## Exercise
Your answer should consist solely of the lines from the one holding "1269x675 pixels. At" through the final line of the entries, reproduced exactly and without pictures.

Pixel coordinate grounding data
☆ ☆ ☆ ☆
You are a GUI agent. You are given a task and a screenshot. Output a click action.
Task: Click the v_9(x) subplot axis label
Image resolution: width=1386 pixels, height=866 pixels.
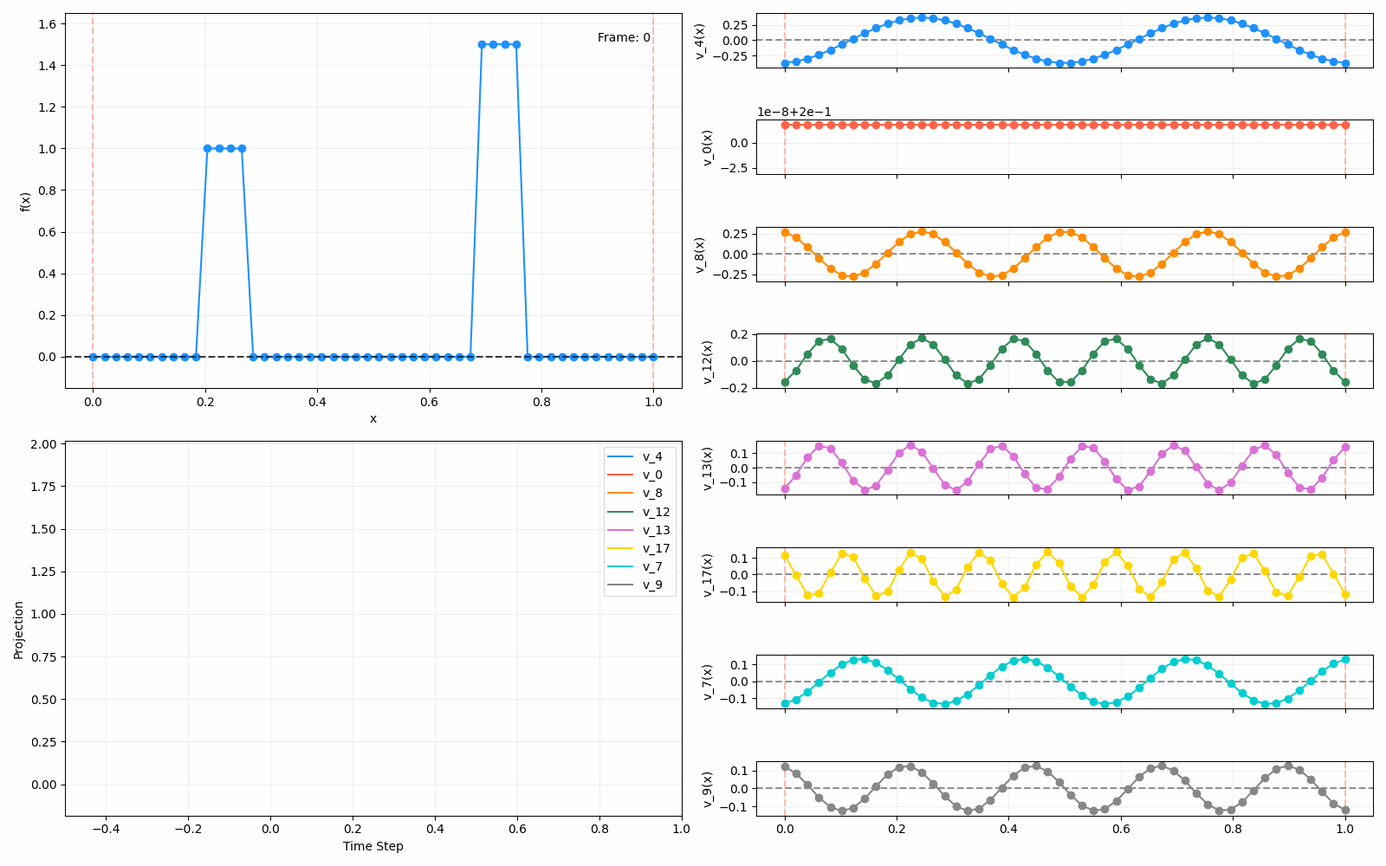click(707, 789)
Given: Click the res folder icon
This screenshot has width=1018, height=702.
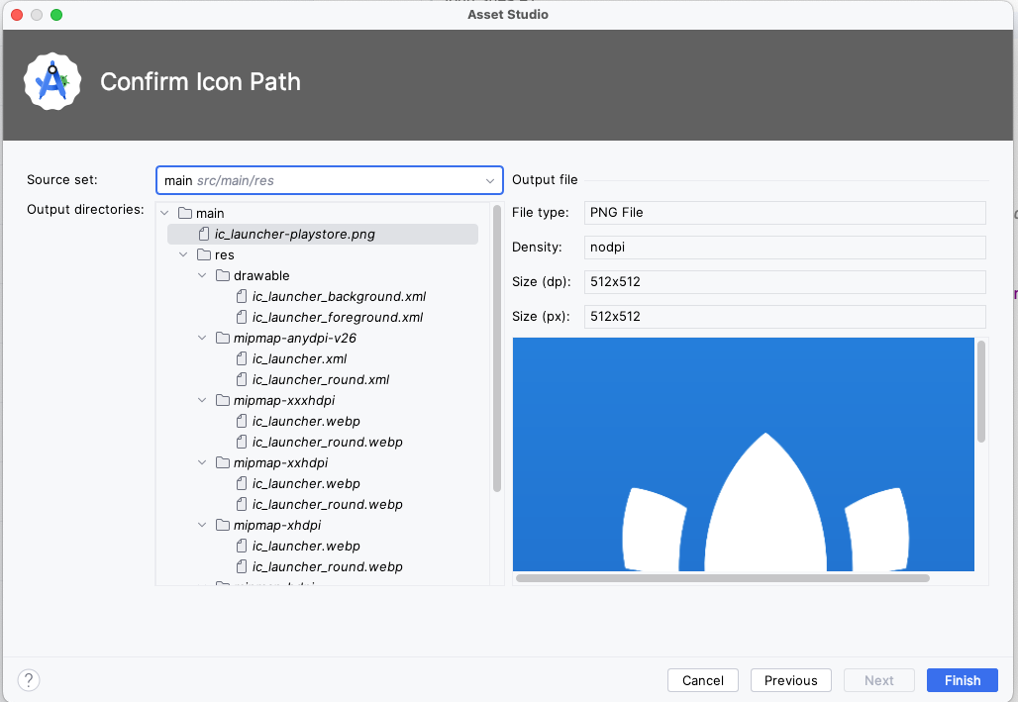Looking at the screenshot, I should [204, 254].
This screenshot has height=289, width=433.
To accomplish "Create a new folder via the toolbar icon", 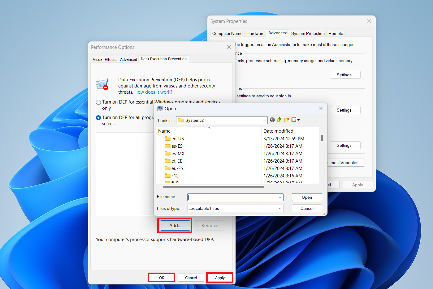I will click(x=286, y=120).
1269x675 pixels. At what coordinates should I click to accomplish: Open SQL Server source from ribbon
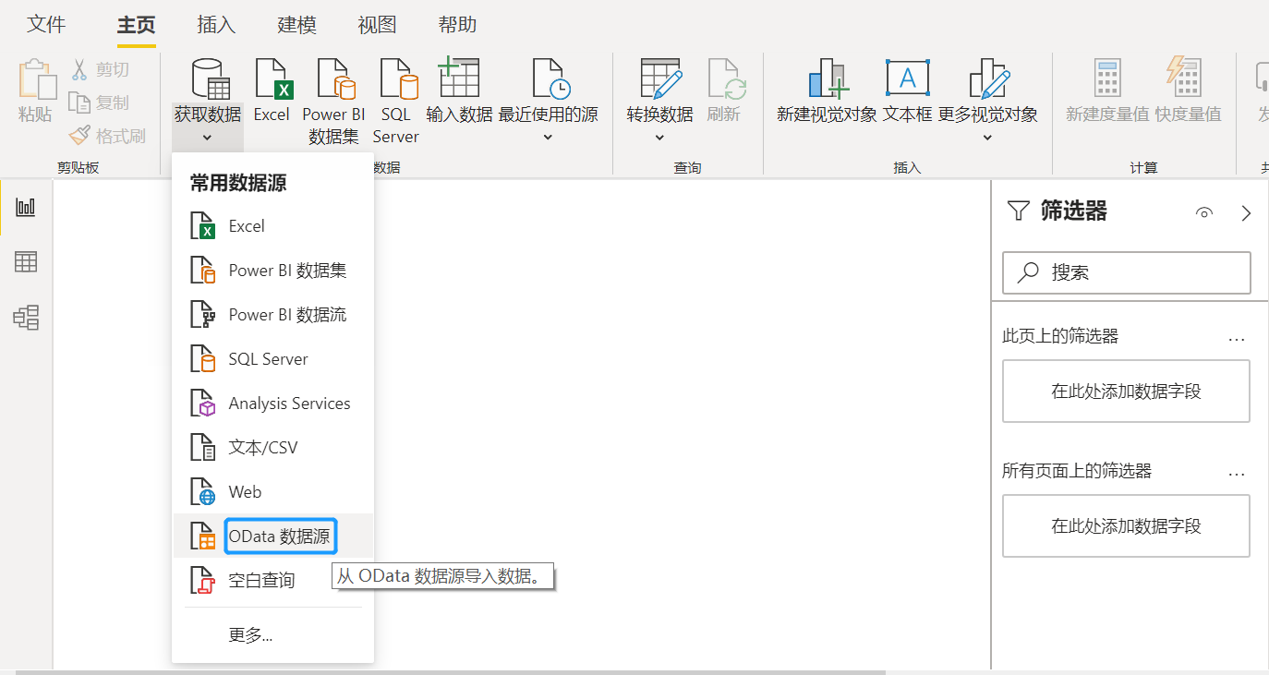(396, 80)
☆ ☆ ☆ ☆
## Reply
1269x675 pixels. At what coordinates should I click to accomplish: Open SQL Server source from ribbon
(396, 80)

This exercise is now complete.